In R programming, we have a package called recommend lab, which deals with recommender systems. Using this package, we can easily build a UBCF model. We can specify the distance calculating method within the parameters. Here we used Jacard similarity to compute the similarity between users.

 

 

 


4 RESULTS/EVALUATION

Evaluating results was really a tough task. As our data contains huge samples we calculated our traditional accuracy in samples. First, we considered the products purchased in the May month as testing data. We observed there were more than 800000 observation in this, which was difficult to compute we sampled 5000 samples (such that those represent the medians points of nearest data points, in turn nearly representing the complete data set) with nearest neighbor 5 and computed the traditional accuracy, by what we recommended and what the customer bought anyways without the system. We ended up with 22 % this is decent accuracy because we just executed our model on small fraction of medians of the dataset. If we consider 10 nearest neighbors with enormous number of samples then the accuracy will increase further. Based on the model we will recommend products to the customers.

We also suggest that more accurate performance metrics be implemented to track the system performance, like number of clicks or people actually buying the products after implementing the system and % increase in sale. 

 

In this project, the main challenge we faced was with the dataset. As it was massive we couldn’t read it directly into R tool. We had to do lots of preprocessing. Moving on we could recommend product to the customers in the May month accurately. We even observed the histogram of the customers where we could observe that age group between 18 to 25 and 40 to 50 has the maximum number accounts and are performing maximum number of transactions. Concentrating on these age group customers and recommending products to them will surely boost up the companies’ profits.
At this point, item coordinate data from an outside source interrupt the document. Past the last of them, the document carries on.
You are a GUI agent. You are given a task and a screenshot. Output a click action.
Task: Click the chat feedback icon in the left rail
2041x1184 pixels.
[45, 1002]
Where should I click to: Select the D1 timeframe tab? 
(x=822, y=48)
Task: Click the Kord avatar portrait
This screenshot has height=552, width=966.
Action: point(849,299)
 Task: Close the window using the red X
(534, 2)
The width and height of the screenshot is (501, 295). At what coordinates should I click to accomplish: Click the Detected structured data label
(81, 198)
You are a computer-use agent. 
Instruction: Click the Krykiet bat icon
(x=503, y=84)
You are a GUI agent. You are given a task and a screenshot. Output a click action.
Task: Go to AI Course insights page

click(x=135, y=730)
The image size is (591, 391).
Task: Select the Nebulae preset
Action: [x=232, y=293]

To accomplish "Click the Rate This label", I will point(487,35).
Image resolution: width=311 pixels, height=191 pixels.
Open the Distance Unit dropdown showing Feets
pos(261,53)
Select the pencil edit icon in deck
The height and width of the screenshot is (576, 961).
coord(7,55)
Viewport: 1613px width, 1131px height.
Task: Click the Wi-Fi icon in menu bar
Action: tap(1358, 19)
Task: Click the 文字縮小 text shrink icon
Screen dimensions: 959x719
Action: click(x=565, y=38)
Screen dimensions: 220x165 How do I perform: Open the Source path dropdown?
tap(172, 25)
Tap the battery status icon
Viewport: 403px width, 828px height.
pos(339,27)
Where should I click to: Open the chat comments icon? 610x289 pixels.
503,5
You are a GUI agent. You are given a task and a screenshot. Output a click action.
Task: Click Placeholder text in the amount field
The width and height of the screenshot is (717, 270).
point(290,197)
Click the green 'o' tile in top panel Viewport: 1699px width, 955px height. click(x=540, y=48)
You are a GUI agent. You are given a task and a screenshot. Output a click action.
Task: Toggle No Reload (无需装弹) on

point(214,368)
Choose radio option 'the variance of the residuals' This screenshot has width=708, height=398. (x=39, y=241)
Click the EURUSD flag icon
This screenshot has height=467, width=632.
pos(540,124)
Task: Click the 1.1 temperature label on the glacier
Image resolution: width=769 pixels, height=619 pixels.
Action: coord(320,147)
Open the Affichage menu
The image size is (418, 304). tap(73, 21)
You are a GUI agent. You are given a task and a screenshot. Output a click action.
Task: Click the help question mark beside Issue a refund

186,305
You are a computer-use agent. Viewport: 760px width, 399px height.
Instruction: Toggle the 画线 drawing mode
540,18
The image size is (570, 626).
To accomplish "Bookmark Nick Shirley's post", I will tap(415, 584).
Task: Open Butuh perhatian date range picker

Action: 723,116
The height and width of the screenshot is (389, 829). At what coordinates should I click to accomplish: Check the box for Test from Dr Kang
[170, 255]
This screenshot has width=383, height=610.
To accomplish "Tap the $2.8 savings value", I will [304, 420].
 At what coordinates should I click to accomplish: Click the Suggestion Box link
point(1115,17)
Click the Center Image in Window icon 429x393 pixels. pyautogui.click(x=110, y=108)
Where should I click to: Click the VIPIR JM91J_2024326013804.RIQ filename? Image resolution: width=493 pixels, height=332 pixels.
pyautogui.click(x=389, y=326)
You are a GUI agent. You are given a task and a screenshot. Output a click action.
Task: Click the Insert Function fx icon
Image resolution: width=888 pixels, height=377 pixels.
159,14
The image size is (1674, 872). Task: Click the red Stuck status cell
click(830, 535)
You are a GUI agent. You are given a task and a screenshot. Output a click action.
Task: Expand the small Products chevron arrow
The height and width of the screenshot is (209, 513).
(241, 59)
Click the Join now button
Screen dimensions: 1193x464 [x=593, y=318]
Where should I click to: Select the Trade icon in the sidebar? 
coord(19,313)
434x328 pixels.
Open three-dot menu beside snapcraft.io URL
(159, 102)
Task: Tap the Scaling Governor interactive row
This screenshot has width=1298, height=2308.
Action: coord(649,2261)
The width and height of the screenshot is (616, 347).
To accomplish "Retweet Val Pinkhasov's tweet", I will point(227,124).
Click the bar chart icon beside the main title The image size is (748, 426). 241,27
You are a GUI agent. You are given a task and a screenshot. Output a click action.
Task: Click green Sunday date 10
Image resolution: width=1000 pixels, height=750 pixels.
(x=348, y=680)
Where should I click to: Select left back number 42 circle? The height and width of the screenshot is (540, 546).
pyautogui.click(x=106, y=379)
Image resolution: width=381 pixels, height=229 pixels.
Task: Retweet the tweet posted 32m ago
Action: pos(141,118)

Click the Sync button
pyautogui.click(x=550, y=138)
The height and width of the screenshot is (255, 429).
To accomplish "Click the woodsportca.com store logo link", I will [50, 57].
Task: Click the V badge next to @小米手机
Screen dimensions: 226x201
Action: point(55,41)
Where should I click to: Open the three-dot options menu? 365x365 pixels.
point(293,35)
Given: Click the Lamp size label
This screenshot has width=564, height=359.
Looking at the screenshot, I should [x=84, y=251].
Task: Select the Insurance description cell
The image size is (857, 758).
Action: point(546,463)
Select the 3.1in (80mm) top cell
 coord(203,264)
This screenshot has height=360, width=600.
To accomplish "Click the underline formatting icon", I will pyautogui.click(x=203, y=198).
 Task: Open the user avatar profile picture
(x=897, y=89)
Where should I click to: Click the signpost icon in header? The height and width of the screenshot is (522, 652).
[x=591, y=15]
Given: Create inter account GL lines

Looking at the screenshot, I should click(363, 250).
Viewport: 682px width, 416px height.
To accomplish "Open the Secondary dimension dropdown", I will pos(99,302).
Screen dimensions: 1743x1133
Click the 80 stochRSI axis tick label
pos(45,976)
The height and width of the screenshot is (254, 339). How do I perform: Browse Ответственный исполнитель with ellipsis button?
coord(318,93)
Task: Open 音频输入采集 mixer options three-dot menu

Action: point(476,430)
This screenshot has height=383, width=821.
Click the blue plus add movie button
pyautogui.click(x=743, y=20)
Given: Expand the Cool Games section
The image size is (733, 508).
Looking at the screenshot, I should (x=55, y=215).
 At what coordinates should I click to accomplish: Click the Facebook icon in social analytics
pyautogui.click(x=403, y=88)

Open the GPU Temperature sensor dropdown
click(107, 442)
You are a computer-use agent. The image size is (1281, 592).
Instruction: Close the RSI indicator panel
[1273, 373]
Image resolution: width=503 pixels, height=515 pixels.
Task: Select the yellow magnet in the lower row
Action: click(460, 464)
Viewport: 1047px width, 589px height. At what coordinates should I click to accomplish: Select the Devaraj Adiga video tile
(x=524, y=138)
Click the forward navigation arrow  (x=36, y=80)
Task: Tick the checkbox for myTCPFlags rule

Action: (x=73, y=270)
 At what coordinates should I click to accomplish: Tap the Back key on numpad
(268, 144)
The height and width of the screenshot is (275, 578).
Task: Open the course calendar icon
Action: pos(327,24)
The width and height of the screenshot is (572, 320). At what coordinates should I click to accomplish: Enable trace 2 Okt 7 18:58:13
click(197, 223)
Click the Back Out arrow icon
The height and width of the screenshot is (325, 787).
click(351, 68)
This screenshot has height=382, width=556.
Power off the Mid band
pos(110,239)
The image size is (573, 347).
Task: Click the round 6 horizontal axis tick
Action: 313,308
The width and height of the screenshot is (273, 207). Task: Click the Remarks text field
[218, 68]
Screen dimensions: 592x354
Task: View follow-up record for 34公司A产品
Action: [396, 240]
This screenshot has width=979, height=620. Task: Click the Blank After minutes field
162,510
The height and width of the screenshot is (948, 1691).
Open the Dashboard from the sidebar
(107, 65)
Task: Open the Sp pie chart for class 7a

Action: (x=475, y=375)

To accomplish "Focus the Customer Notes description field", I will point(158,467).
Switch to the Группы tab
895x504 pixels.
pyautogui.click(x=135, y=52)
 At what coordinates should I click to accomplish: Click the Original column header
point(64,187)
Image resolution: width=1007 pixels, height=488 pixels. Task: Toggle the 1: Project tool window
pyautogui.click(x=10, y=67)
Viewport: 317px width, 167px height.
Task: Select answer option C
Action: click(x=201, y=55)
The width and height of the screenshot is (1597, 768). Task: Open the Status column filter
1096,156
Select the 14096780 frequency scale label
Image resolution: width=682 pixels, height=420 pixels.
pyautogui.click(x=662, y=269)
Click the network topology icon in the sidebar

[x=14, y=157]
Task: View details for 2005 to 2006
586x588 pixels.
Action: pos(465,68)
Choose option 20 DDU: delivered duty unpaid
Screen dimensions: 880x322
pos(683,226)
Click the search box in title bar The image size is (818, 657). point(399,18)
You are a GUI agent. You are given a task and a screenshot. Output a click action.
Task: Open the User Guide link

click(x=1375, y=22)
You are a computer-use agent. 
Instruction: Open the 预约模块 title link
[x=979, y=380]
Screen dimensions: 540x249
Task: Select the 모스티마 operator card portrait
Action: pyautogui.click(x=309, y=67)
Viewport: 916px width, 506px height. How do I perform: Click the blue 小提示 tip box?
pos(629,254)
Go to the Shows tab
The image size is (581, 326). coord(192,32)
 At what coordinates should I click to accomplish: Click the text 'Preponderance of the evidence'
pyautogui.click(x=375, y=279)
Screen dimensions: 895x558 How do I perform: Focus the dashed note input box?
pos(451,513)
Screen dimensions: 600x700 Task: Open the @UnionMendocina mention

As our data set is quite large and code execution takes significant time, for convenience, we have saved the RatingMatrix.csv (dimension: user X products) and the final recommendations to the test Users in Recommendation.csv.

 

 

5 FUTURE WORK

Cold start: in this project, we recommended products based on their purchases history compared with other users with similar behavior. But if there are any new customers in the dataset he will not be having any history and it will be hard to recommend products to him. This is called cold start problem. In this project, we didn’t deal with cold start problem which can be done in future.

 

REFERENCES

[1]

https://www.kaggle.com/c/santander-product-recommendation

[2]

http://www.snet.tu-berlin.de/fileadmin/fg220/courses/SS11/snet-project/recommender-systems_asanov.pdf

[3]

https://recsys.acm.org/recsys16/

[4]

Collaborative feature-combination recommender exploiting explicit and implicit user feedback. Markus Zanker and Markus Jessenitschnig University Klagenfurt, Intelligent Systems and Business Informatics Research Group Klagenfurt, Austria.

[5]

https://www.analyticsvidhya.com/blog/2016/01/xgboost-algorithm-easy-steps/

[6]

Recommender systems handbook by Lior Rokach and Bracha Shapira

  [7] P. Resnick and H. R. Varian, “Recommender systems,” Commun. ACM, vol. 40, pp. 56–58, March 1997.